In 1986, Sessions was a prosecutor in Alabama when President Ronald Reagan nominated him for a federal judgeship. In his confirmation hearings, witnesses testified that Sessions held troubling and backward views on race. A Justice Department official said Sessions had called the NAACP and the American Civil Liberties Union “un-American” groups that “forced civil rights down the throats of people.” A black prosecutor named Thomas Figures, who had worked in Sessions’ Alabama office, claimed the nominee had referred to him as “boy,” once warned him to “be careful what you say to white folks,” and commented that he was okay with Ku Klux Klan members “until I learned they smoked pot.” Sessions said his comment about the KKK was a joke—perhaps one that some senators in 2016 will not find amusing given that the KKK endorsed Sessions’ presidential candidate of choice.
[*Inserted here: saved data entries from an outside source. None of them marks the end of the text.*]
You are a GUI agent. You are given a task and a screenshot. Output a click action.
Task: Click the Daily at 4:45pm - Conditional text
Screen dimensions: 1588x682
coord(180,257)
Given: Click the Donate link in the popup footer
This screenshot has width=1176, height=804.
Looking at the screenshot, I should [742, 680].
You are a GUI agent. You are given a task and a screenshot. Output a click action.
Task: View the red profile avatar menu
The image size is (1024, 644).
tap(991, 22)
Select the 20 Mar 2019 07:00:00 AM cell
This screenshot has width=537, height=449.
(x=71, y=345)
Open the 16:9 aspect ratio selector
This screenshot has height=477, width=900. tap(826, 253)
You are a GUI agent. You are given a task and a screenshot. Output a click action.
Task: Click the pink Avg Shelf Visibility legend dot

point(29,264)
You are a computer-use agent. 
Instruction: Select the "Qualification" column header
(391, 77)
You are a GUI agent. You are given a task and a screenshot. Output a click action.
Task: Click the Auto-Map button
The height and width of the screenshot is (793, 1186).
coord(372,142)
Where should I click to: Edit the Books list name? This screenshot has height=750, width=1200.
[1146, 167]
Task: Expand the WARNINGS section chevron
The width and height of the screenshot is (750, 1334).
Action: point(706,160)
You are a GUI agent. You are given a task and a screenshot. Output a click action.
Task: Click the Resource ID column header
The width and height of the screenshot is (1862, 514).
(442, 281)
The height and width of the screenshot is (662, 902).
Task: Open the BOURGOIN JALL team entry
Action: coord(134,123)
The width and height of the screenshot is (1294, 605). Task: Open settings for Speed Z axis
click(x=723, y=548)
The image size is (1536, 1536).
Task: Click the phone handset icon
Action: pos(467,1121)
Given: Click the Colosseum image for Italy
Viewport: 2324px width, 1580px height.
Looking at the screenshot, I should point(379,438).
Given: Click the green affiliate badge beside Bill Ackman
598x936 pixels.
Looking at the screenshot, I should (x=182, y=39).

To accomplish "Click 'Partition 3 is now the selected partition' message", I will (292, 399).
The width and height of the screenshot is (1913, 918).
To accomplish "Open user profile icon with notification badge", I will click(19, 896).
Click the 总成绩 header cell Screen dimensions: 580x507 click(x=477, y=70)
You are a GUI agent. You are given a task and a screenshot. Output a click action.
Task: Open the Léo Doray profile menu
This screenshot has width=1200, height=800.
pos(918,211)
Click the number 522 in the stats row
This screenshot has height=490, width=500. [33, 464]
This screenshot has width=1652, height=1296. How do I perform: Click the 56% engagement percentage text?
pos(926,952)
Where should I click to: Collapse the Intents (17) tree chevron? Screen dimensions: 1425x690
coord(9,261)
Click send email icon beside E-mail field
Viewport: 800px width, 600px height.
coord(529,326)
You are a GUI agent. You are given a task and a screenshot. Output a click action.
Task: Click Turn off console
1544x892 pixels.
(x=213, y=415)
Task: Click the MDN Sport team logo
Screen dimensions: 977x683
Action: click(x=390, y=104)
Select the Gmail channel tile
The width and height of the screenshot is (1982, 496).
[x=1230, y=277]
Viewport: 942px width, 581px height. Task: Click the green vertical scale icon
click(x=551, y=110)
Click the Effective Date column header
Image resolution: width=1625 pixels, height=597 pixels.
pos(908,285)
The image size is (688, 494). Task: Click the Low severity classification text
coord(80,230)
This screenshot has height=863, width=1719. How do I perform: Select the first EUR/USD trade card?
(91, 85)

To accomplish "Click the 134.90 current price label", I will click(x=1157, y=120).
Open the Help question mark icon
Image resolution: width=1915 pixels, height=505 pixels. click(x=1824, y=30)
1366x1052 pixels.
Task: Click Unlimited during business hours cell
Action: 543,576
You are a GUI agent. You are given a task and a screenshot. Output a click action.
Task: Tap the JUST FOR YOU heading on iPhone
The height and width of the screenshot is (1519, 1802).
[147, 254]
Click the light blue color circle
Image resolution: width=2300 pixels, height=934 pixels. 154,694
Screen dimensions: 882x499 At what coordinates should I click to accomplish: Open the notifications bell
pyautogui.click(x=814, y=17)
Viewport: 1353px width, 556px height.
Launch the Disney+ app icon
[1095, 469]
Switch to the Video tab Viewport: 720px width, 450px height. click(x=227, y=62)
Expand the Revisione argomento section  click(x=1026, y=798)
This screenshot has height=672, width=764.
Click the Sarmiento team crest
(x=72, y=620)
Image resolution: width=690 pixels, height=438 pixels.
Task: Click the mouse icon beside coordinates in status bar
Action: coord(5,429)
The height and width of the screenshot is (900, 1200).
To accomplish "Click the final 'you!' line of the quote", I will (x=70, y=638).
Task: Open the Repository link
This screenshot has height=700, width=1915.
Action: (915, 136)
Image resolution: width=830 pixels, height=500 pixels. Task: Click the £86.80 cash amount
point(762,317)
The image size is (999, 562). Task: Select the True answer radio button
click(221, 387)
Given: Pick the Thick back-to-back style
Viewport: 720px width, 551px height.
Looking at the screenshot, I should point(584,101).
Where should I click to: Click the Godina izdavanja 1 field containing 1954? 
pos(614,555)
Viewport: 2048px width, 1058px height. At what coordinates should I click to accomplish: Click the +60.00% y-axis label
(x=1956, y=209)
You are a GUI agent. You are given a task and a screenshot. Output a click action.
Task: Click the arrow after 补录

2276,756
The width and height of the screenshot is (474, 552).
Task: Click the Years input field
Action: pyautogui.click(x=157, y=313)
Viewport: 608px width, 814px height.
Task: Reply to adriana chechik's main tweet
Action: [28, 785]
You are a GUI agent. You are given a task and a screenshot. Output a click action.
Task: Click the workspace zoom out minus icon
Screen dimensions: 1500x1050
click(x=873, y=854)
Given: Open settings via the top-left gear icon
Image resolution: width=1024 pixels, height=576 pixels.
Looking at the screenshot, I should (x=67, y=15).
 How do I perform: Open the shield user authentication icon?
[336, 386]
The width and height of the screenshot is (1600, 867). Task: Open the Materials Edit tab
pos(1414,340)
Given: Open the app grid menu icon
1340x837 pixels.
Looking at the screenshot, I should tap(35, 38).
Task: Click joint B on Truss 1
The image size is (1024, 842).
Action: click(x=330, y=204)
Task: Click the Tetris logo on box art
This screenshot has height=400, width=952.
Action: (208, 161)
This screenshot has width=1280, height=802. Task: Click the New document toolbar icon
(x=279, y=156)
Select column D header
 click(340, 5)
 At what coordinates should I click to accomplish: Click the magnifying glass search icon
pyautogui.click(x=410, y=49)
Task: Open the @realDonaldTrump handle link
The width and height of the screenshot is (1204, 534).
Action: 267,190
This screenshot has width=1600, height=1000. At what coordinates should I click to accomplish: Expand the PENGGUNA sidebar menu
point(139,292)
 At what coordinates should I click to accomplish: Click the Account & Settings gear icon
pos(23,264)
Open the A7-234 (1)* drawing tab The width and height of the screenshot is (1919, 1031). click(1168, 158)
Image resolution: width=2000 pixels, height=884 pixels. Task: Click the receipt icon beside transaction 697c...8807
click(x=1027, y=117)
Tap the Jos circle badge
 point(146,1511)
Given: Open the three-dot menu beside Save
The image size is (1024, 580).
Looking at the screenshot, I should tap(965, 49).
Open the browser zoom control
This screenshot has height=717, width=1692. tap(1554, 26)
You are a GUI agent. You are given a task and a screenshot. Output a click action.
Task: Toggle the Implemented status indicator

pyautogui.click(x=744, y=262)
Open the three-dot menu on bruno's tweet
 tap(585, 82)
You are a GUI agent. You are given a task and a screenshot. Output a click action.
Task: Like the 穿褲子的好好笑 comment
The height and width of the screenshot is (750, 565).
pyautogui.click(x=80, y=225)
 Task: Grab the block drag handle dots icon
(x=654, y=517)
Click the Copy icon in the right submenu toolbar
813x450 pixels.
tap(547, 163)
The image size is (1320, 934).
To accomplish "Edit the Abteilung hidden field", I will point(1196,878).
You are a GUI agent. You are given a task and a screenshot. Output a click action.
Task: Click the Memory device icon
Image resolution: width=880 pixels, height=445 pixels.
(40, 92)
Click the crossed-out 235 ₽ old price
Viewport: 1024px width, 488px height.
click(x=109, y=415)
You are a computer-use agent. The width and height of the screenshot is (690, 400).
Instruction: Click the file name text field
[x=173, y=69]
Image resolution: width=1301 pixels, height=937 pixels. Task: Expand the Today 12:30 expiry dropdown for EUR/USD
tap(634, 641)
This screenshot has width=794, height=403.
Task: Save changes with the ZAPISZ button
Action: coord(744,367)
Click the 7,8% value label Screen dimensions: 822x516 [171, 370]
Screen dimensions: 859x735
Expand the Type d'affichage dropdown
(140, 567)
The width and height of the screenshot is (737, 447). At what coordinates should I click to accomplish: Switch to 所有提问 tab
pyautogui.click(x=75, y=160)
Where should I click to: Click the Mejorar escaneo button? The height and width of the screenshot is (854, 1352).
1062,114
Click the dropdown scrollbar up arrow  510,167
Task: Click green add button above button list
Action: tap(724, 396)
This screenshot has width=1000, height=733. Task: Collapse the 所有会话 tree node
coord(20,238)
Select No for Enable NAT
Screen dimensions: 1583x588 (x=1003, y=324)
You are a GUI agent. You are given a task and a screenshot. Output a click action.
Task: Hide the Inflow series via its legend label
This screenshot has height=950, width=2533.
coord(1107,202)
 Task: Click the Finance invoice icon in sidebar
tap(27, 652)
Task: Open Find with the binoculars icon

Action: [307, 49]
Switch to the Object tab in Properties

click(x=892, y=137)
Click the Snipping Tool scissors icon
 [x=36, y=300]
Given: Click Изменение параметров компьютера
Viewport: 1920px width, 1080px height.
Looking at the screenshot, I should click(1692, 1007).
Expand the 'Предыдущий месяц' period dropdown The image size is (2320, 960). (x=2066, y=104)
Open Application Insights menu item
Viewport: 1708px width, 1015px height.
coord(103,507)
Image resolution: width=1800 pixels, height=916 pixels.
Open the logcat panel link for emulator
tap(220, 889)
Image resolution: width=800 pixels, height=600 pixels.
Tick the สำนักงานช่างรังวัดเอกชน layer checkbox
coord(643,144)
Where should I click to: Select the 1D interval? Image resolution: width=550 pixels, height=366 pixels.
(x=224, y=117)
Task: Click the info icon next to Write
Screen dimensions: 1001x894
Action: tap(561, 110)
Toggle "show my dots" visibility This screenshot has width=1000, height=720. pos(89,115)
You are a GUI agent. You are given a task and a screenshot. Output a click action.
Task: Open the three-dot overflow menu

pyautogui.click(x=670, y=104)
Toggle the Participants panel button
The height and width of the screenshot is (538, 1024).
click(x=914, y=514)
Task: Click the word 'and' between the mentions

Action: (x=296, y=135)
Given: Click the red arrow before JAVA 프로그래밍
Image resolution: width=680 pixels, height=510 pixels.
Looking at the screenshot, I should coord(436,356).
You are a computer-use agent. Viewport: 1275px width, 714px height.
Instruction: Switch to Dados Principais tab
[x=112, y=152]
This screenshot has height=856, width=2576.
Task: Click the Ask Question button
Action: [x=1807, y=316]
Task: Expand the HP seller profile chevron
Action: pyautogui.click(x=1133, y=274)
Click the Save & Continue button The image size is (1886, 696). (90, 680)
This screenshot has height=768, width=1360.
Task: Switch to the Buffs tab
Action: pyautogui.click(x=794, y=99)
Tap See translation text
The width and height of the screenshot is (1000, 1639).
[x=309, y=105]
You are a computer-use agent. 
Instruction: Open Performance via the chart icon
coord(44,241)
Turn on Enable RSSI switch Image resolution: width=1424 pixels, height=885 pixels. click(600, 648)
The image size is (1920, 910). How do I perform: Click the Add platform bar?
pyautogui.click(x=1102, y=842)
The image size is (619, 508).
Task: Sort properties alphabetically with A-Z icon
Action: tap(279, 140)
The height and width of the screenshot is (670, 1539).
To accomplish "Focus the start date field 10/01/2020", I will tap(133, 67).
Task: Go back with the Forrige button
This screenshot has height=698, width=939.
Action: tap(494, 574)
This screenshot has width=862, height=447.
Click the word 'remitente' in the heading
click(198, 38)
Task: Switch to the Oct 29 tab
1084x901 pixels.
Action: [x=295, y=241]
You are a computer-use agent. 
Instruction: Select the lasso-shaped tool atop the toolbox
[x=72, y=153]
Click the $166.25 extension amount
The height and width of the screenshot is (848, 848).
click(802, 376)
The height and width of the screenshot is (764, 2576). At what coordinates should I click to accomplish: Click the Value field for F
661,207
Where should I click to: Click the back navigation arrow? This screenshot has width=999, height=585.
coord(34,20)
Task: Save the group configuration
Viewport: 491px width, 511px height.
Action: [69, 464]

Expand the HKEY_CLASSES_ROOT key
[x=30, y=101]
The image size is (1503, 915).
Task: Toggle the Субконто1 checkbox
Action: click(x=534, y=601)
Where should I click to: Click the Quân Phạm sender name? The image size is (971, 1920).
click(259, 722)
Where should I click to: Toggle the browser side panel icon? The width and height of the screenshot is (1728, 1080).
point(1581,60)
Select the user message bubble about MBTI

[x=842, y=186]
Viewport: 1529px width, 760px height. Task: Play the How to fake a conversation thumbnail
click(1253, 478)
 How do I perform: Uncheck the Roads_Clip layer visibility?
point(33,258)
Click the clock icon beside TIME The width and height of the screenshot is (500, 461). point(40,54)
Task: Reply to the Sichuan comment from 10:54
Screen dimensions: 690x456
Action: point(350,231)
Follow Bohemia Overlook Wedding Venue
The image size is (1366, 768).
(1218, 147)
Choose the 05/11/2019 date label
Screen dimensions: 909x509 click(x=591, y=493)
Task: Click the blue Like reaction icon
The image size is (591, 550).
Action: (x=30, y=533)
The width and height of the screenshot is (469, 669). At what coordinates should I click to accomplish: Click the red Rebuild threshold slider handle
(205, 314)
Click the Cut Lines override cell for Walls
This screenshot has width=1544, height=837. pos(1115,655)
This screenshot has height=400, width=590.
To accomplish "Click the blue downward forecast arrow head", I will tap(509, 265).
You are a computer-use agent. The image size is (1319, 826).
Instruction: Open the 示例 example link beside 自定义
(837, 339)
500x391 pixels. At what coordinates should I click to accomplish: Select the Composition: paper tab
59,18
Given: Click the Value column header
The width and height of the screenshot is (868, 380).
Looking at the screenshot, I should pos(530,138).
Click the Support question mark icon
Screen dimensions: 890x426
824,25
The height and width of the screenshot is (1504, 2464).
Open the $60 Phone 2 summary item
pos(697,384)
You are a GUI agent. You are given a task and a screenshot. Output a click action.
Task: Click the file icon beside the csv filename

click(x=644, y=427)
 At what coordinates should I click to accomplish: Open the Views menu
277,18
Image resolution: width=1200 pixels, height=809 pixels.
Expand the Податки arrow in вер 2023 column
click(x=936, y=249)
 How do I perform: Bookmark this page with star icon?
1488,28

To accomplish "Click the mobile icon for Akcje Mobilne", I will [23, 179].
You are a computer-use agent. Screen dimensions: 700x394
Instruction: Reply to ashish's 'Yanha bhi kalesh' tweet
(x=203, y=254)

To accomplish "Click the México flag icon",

At the time of his contentious 1986 confirmation hearings, Sessions had recently wrapped up unsuccessful prosecutions of three civil rights activists, including a former aide to Martin Luther King Jr., for voter fraud after they had worked to register black voters in Alabama. The jury acquitted the men after a few hours. In his confirmation hearings, Figures said Sessions had been reluctant to prosecute civil rights cases.

Sessions denied most of those allegations, including calling Figures “boy,” and said his comments about civil rights groups being “un-American” was in reference to their foreign policy stances. But the testimony derailed his nomination, and he was not confirmed.

“Mr. Sessions is a throwback to a shameful era which I know both black and white Americans thought was in our past,” the late Sen. Ted Kennedy (D-Mass.) said on the first day of Sessions’ 1986 confirmation hearings. “It is inconceivable to me that a person of this attitude is qualified to be a US attorney, let alone a US federal judge.”

Thirty years later, Sessions is poised to rise to an even higher position under Trump.